問診 症状の経過や生活習慣、服用薬などを詳しく確認します。
血液検査 感染や炎症の有無を調べます。
超音波検査
(エコー)
肝臓や胆のう、膵臓などの内臓の状態を確認します。
内視鏡検査
(胃カメラ検査)
食道・胃・十二指腸の粘膜を直接観察し、必要に応じて組織検査やピロリ菌検査を行います。

日常生活でできる胃のケア

  • 1日3食を規則正しく摂る
  • よく噛んで腹八分目に抑える
  • 濃いコーヒーは控え、ミルクを加えて刺激を緩和する
  • 香辛料などの辛いもの・塩辛いもの・アルコール・喫煙を控える
  • 睡眠をしっかりとり、休息時間を確保する
  • 軽い運動や腹筋強化で胃の働きをサポート

日常生活でできる胃のケア食後の胃痛は、生活習慣やストレス、ピロリ菌感染など、さまざまな要因で起こります。
一時的なものと放置せず、症状が続く場合は早めに医療機関を受診しましょう。
当院では、胃カメラ検査やピロリ菌検査を行い、原因をしっかりと調べたうえで適切な治療を行っています。


食後の胃痛のよくある質問

胃が痛いのに食欲があるのはなぜ?

「胃が痛いのに食欲がある」のは、食欲が脳で感じられる感覚だからです。お腹がすくのは胃が健康という証拠ではなく、胃が炎症を起こしていても脳が「食べたい」と感じることがあります。

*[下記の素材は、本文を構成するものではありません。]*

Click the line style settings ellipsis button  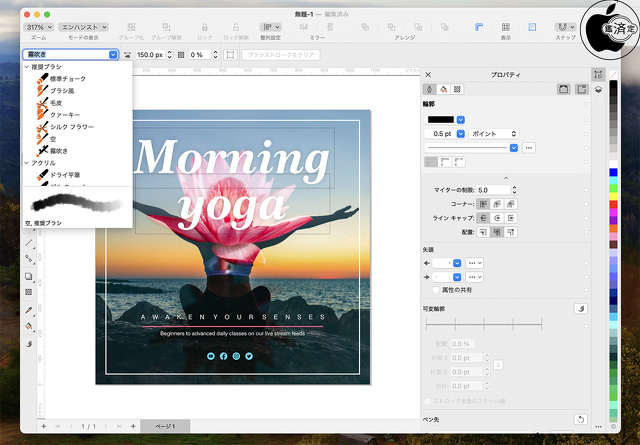point(528,148)
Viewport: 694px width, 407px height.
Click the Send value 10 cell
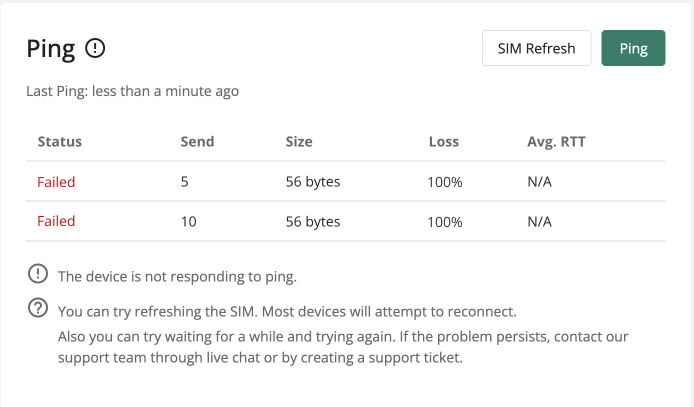pyautogui.click(x=188, y=221)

胃の痛みがあるということは、胃粘膜が傷ついている・炎症が起きている可能性があり、放置すると悪化するおそれもあります。ピロリ菌感染などが原因のこともあるため、胃痛が続く場合は早めに医療機関で検査・受診しましょう。

胃痛とおならの関係はある?

胃が痛いときには、胃の粘膜に炎症が起きている、胃酸が過剰に分泌されている、あるいは胃の動きが弱まっているといった状態が考えられます。 その結果、食べ物が胃の中に長くとどまりやすくなり、胃内でガスが発生したり、消化が十分ではないまま腸に送られて、腸内で発酵ガスが増えることがあります。 胃痛とおならは別々の症状のように思えますが、どちらも胃や腸などの消化管全体の働きが乱れていることが背景にある場合があります。

胃痛がどのくらい続いたら病院に行くべき?

胃痛を引き起こす原因はそれぞれですが、胃痛が一時的なものである場合はそこまで心配する必要はありません。一方、3日間以上続いていたり、くりかえす胃痛は何らかの消化器疾患が隠れている可能性があるため、受診を強くお勧めします。 また、冷や汗をかくような激しい胃痛、嘔吐や黒色便を伴う胃痛、発熱を伴う胃痛、食あたりが考えられる胃痛などはすぐに受診する必要があります。

胃痛の時の痛み止めに、ロキソニンは飲んでいい?

胃痛の時は、ロキソニン・イブプロフェン・ボルタレンなどのNSAIDsを自己判断で服用するのは避けましょう。NSAIDsは胃を守るプロスタグランジンという物質を減らし、胃粘膜を刺激して痛みを悪化させる可能性があります。そのため、胃痛の時の痛み止めとしては、症状の悪化リスクが少ないアセトアミノフェンをお勧めしています。

胃痛のとき、コーヒーを飲んでいい?

胃痛がある時、コーヒーを飲むのは、避けた方が良いです。コーヒーに含まれるカフェインやクロロゲン酸は胃酸分泌を促すため、胃痛を悪化させます。また、空腹時に飲むことは、より胃に強い刺激となる恐れがあります。 どうしても飲みたいという場合には、空腹時を避けたり、牛乳を足して飲むことをお勧めします。 胃痛の時に好ましい飲み物は、白湯や常温水、ノンカフェインのお茶がお勧めです。